▸ **TASK STATEMENT**
Reproduce word for word the part of the football article between "Monday, Apr. 23, 1956" and "corridors of learning.", inclusive.

▸ **GIVEN PASSAGE**
Monday, Apr. 23, 1956

What Price Football?

When the University of Washington fired Football Coach John Cherberg (TIME, Feb. 13), it sailed into a storm of scandal involving under-the-counter payments of money to players by booster alumni. But Washington was apparently still more interested in victories than in its reputation, so it hired young (31)

Coach Darrell Royal away from Mississippi State at $17,000 a year. Then, in a poll of the faculty, the student Daily showed how wide is the gulf between the playing fields of Washington and its corridors of learning.

The Daily asked: 1) Is the new coach's salary justified, and 2) should football be de-emphasized? To the salary question 81% answered no; to de-emphasis 79% said yes. Many professors had further comments. Samples:

P: "At least 3 1/2 Ph.D.s, with individual professional and academic experience superior to our new coach, could be hired for his salary."

P: "It is fantastic what a cheap price is put on 'education' at this school. We are all just plain stupid, spending years preparing for education in specified fields when a man with nothing but brawn and no brains can get $17,000 a year for chasing a bunch of ninnies around a field with a ball. Every time I think of it, I get so outraged I could spit."

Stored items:
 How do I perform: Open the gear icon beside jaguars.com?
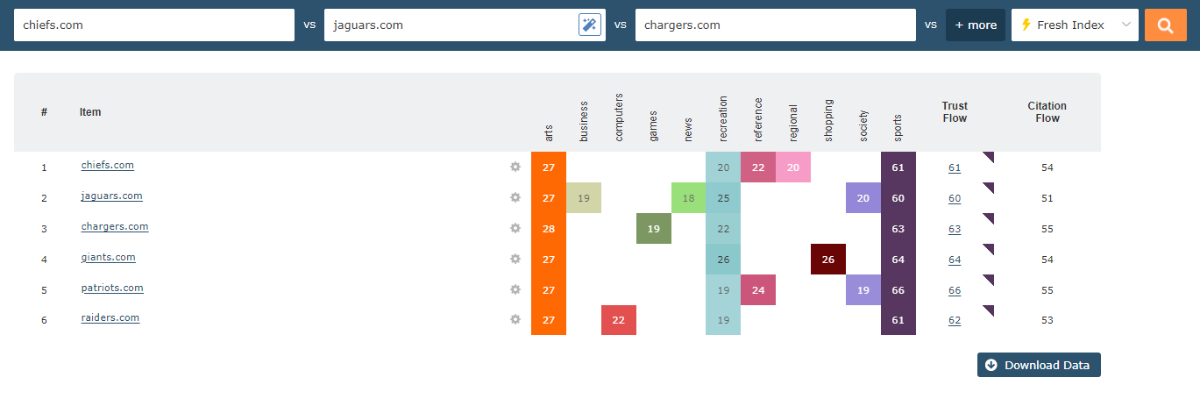pyautogui.click(x=515, y=197)
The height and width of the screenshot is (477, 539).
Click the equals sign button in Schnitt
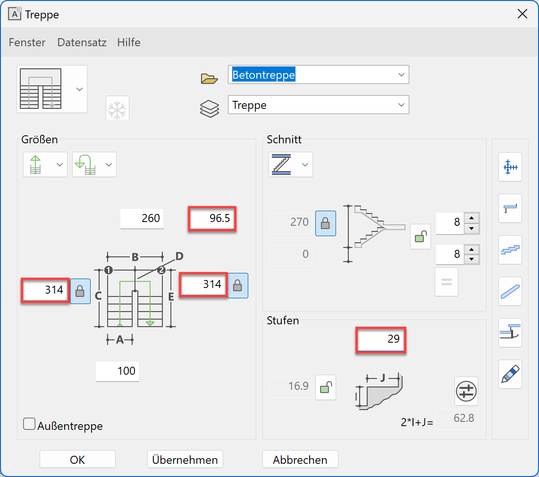(x=446, y=282)
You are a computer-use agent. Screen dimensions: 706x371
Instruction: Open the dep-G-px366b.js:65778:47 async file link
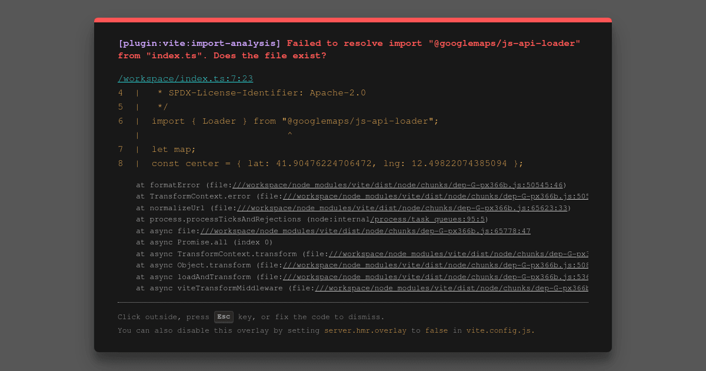tap(365, 231)
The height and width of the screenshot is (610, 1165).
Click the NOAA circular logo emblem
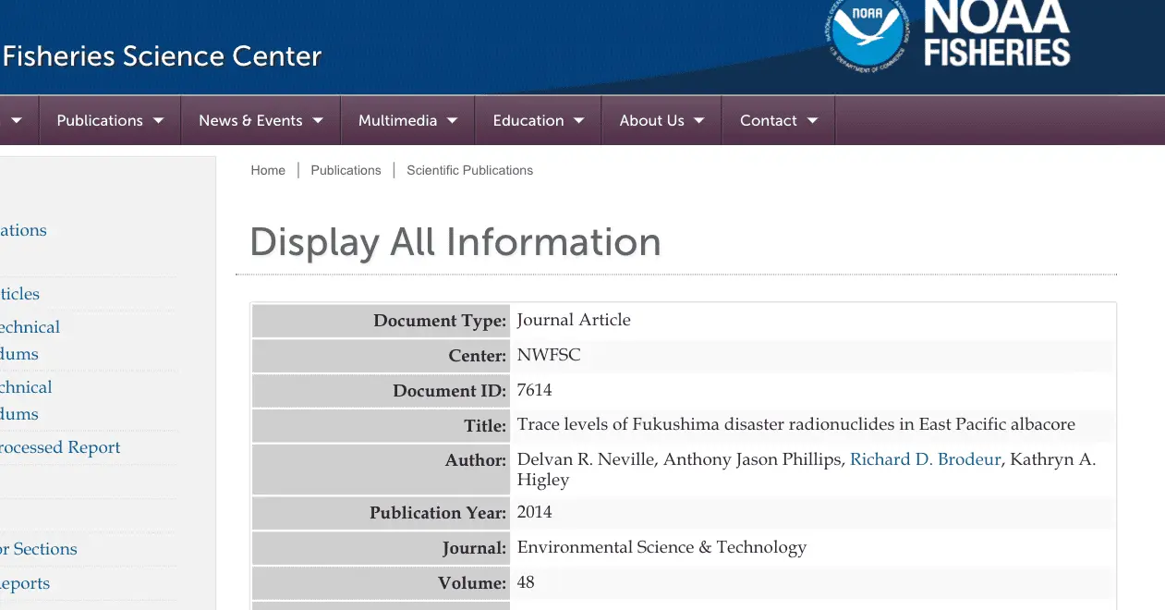point(866,31)
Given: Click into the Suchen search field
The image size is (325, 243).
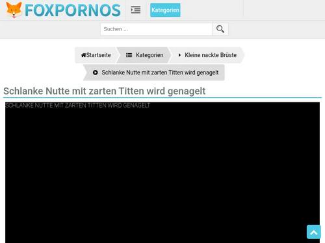Looking at the screenshot, I should click(156, 29).

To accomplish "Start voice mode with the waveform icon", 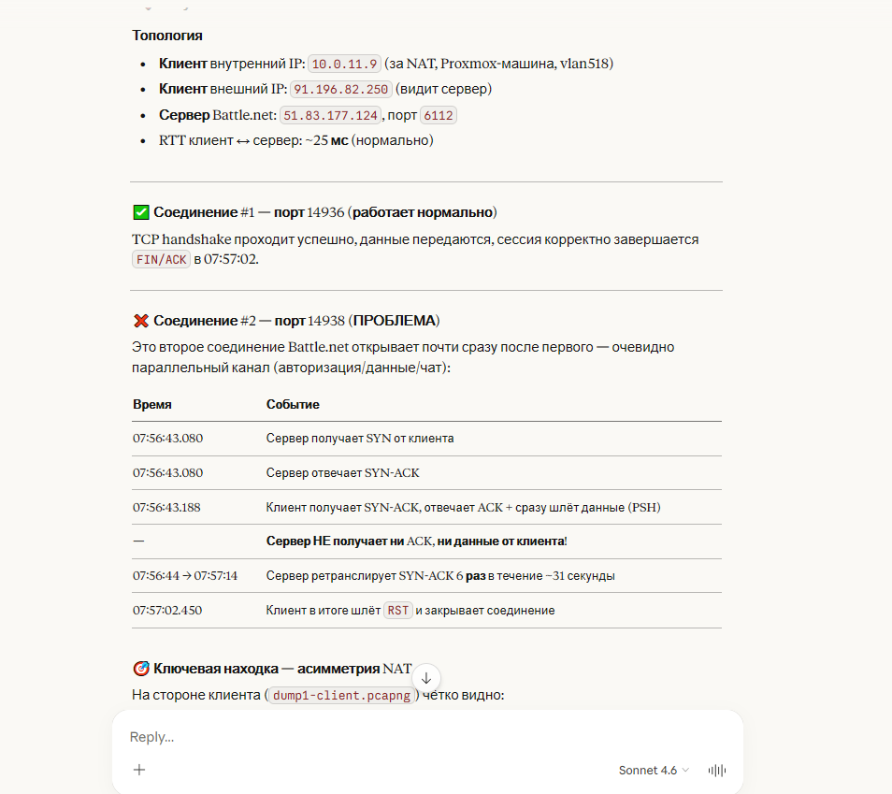I will pyautogui.click(x=717, y=771).
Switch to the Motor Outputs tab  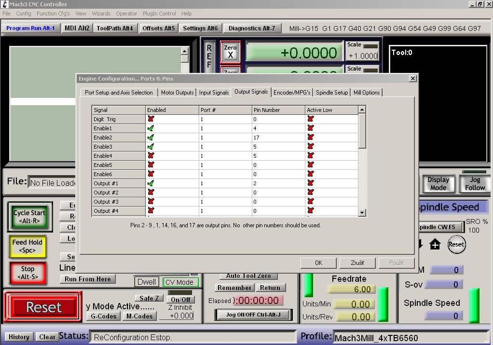coord(177,93)
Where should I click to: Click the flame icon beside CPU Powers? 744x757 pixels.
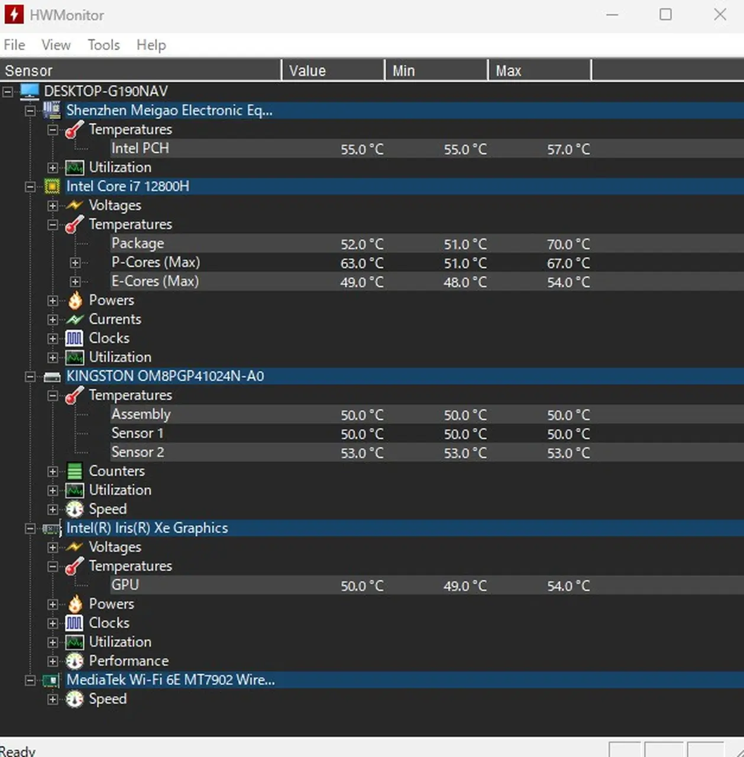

▸ **EXERCISE RESPONSE**
Monday, Apr. 23, 1956

What Price Football?

When the University of Washington fired Football Coach John Cherberg (TIME, Feb. 13), it sailed into a storm of scandal involving under-the-counter payments of money to players by booster alumni. But Washington was apparently still more interested in victories than in its reputation, so it hired young (31)

Coach Darrell Royal away from Mississippi State at $17,000 a year. Then, in a poll of the faculty, the student Daily showed how wide is the gulf between the playing fields of Washington and its corridors of learning.